Monday, April 04, 2005

Heavy

Yesterday, I spent the day cleaning up the recent construction mess that littered my yard. I filled an entire 4 yard dumpster by myself (that is 4 cubic yards, or for those of you using the country measuring system, an assload of shit). Mostly, it was concrete blocks (or chunks thereof) that I was lifting. Fortunately, I was able to tap into my seething stockpile of anger to power my work; I'm not even really sore today. As I worked, I thought about things. I do that when I am involved in physical labor; while my body is engaged, I let my mind wander. Lately, I’ve been thinking a lot about my future. Not because my present is sucky (while it isn’t exactly a carnival full of puppies and lollipops, I am fully aware it could be a LOT worse), but because I am trying to plot out the course of my life.
I hate making big decisions, because I am always analyzing everything to death: will I be happier with this, is this really the best deal, what if this is the better choice, and so on, and the fact that I can (and sometimes do) make bad choices simply eats me alive to the point where I just don’t know which way to turn sometimes. I am kind of like that guy’s ass. Not his buttocks, but his donkey. It’s some ancient Greek story or something, about a guy whose name I can’t remember, with an ass, and there’s two piles of hay, and the two piles of hay are the same size and equidistant from the ass, and the ass starves to death because it can’t decide which pile to eat first. I feel like that sometimes, except I know that when it comes down to the wire, I can make a choice with the same alacrity of Indiana Jones diving under a temple door at the last possible second. Sometimes I even manage to get my hat, too.
Anyway, I spent yesterday thinking about a couple of big things. I am at that time in my life where the temple door is closing on some potential choices. Like having a child, for example. Thinking about it yesterday, about having my own sweet baby, just made me smile so stupidly and filled my heart with so much joy it could have burst. There’s nothing else I can think of, not money, not fame, not achievements, not a relationship, that even comes close to making me as happy. So. That’s that. But because I want to be able to provide the best for my child, I think I need to finish my doctoral degree first. That way, I will be at the absolute top of my pay scale, and can eventually move on to a university position. That is one hurdle, although since the adoption process is so long, I am hoping to be able to concurrently run both of those paths. Another hurdle is that fact that I am a homosexual, and therefore the state I live in thinks I am inherently evil and unfit to raise a child, who would only be perverted by my mental disorder (Does that about cover all the bases, Anita Bryant?). So, I would have to find out what kind of options are open to me. Adoption isn’t cheap, either, but money can only do you good when you spend it, so that’s just a matter of accumulation to me (I think it would be tacky to put a baby on your Visa).
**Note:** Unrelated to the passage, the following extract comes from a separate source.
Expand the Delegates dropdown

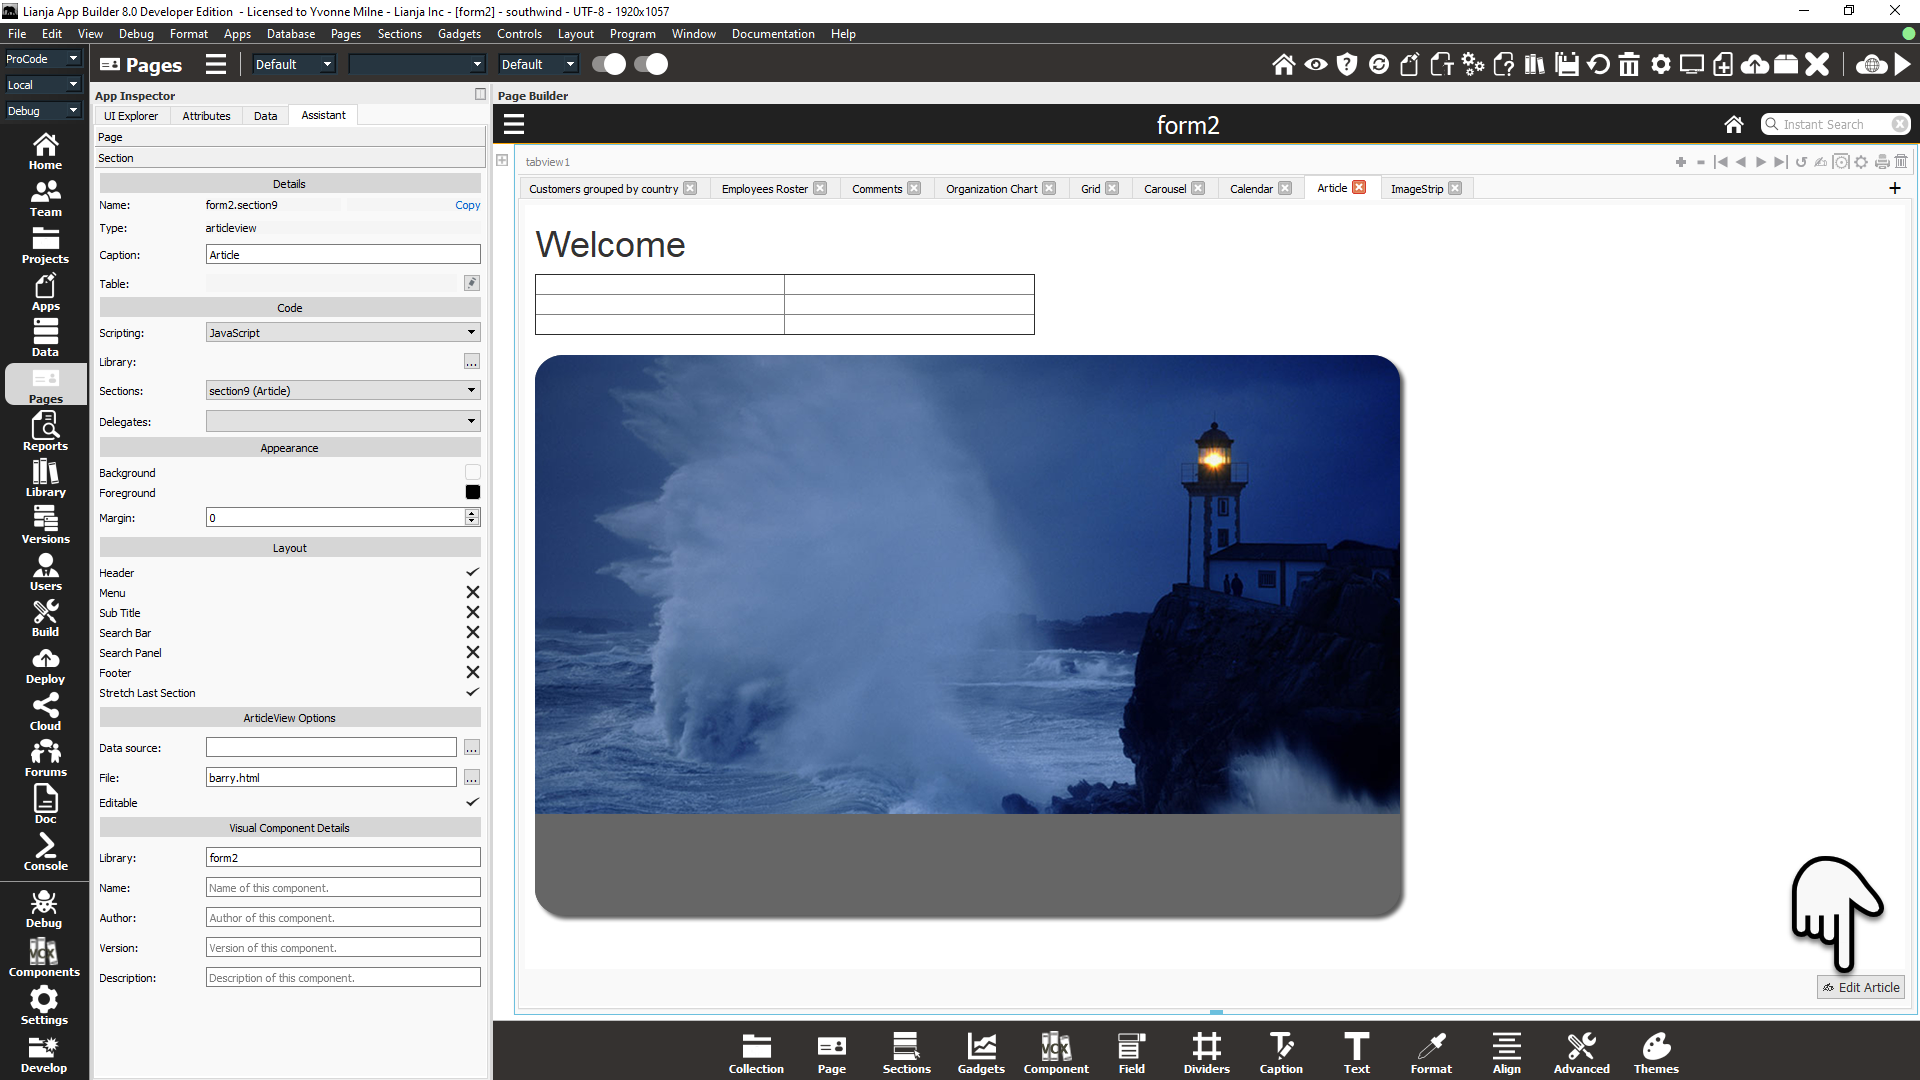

But yeah, I’m going to do it.
As I thought about adopting, I realized that this means closing the door on ever having a relationship. Now, before you pee-pee it, and try to get all positive and reassuring on my ass, think about it: you are a single gay man. I am hairy, average height, balding, a bit chunky, with a baby. Not exactly the epitome of a sizzling sex-god in gaydom, now is it? I took a step back and realized that the odds of me finding someone whom I am attracted to, and who is attracted to me, shares the same values and wants the same things as I do, are astronomical. Life will be discovered on other planets before I come across someone like that. So, I decided to cope with it just like I do the lottery: I’m not playing. Why should I? It’s a waste of time, money, and energy. Sure, every once in a while, when I get a wild hair, I may give it a whirl. But I’ve only played the lottery like three times in the last 13 years, so I think you can see how my dance card is going to stay fairly clear until the end of time. But I am okay with that (see the whole “there’s nothing I can think of that would make me happier” bit above).
I am so stoked! See, even though I hate to make big decisions, I am totally fine once they are made. That’s because all of the potentialities collapse into one reality, and that is something I am adept at dealing with. Right now, I am looking at PhD programs. I plan to spend this summer finishing up the house, and then soon, I will be going off for my residency (I haven’t found a legitimate program yet that is totally distance learning). I am going to try and start the adoption process concurrently so that I can be Dr. Dad in one fell swoop. I am fully aware that life is what happens while you are making other plans. It’s just that, this time, I don’t intend to let it stop me.

1 Comments:

At 10:23 PM , rachel said...

i can't wait to throw you a baby shower.